With respect to the comparative analysis of the protein profiles in the present study, colorectal adenoma patients with a family history can be distinguished with an accuracy of 85.0% from those without a family history. It is obvious that Advanced CRA-H is a link in the chain from benign adenoma to malignant altered adenomas and advanced CRC24. Advanced CRA-H patients are a high-risk group of adenoma patients requiring surveillance. In our study, five peaks (2202, 5821, 3260, 2480, and 2218) were found to have differential expression in Advanced CRA-H. 2480 is expressed in ACRA-H and 2202, 5821, 3260, and 2218 are expressed at low levels in Advanced CRA-H. These five peaks may be specific to Advanced CRA-H.

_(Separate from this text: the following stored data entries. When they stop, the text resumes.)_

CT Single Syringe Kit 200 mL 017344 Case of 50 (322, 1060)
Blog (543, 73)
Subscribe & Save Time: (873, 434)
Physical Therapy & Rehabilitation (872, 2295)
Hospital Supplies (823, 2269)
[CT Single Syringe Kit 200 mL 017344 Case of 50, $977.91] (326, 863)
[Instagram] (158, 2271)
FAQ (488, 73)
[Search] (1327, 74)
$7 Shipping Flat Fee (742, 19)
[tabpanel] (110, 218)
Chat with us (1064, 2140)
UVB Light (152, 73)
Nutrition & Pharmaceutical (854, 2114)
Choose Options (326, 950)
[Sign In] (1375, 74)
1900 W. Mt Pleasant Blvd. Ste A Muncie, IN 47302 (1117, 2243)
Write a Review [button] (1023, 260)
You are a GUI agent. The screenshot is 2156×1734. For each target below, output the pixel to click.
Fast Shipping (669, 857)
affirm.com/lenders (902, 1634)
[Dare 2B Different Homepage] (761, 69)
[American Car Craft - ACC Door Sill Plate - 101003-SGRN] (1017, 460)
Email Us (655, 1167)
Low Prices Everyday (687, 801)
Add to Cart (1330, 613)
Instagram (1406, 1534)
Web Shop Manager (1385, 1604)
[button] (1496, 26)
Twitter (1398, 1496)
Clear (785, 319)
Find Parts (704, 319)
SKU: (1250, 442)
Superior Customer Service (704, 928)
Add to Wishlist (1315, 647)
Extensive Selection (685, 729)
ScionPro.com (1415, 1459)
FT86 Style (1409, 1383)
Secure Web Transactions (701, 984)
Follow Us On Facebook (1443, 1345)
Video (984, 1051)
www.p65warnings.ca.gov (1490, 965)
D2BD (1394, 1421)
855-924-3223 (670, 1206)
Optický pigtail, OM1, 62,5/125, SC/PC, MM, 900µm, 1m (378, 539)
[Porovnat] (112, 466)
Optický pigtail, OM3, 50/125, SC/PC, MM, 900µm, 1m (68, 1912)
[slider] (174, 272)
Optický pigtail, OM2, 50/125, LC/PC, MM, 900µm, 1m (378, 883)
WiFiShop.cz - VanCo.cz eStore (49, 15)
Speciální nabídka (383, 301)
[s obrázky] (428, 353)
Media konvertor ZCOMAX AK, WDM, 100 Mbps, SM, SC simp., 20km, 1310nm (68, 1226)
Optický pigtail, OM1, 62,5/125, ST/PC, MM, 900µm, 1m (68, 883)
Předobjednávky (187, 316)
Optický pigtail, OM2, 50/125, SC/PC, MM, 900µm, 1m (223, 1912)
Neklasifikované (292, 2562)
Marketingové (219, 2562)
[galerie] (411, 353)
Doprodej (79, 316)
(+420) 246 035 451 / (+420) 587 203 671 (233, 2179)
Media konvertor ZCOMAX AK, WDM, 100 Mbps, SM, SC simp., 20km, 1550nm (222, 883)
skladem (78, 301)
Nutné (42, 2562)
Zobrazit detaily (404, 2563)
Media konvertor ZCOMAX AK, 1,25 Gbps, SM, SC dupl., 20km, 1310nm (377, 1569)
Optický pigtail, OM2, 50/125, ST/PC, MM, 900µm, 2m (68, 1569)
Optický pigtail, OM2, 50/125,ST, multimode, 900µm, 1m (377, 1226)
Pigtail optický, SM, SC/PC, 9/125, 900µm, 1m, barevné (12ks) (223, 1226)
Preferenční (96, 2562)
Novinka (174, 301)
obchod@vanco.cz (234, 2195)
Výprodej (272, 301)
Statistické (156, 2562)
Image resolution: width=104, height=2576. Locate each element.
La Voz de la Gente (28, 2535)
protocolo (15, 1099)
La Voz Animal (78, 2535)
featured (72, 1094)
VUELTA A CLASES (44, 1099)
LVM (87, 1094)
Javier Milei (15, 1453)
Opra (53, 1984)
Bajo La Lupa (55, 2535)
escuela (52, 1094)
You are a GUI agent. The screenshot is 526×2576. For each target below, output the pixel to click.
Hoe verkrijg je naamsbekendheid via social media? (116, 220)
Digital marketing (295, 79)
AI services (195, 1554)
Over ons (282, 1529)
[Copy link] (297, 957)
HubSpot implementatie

In the present study, CRA-H and HC can also be distinguished using the SVM model combined with 8 peaks. The peak 1944 showed low regulation in CRA-H than CRA-S. The expression of peak 1944 in CRA was significantly higher than that in the CRC patients, and significantly lower than that in the HCs. The values of peak 1944 were gradually reduced in the occurrence and development of CRC from HC, CRA after resection, CRA, CRC after surgery, to CRC.

Peak 1944 Da was identified using MALDI-TOF-TOF as the protein KNG1. Western blot analysis confirmed that KNG1 was expressed at low levels in CRC and CRA serum.

Kininogen 1 (KNG1) is secreted in human serum. Kininogens are inhibitors of thiol proteases and play important roles in blood coagulation25. Some groups have reported the detection of KNG1 using mass spectrometry26-28. However, there are few reports of KNG1 protein expression in tumors sera. Herein, we identified the KNG1 peptide as a potential biomarker for colorectal adenoma patients with a family history, which may also relate to the occurrence and development of CRC.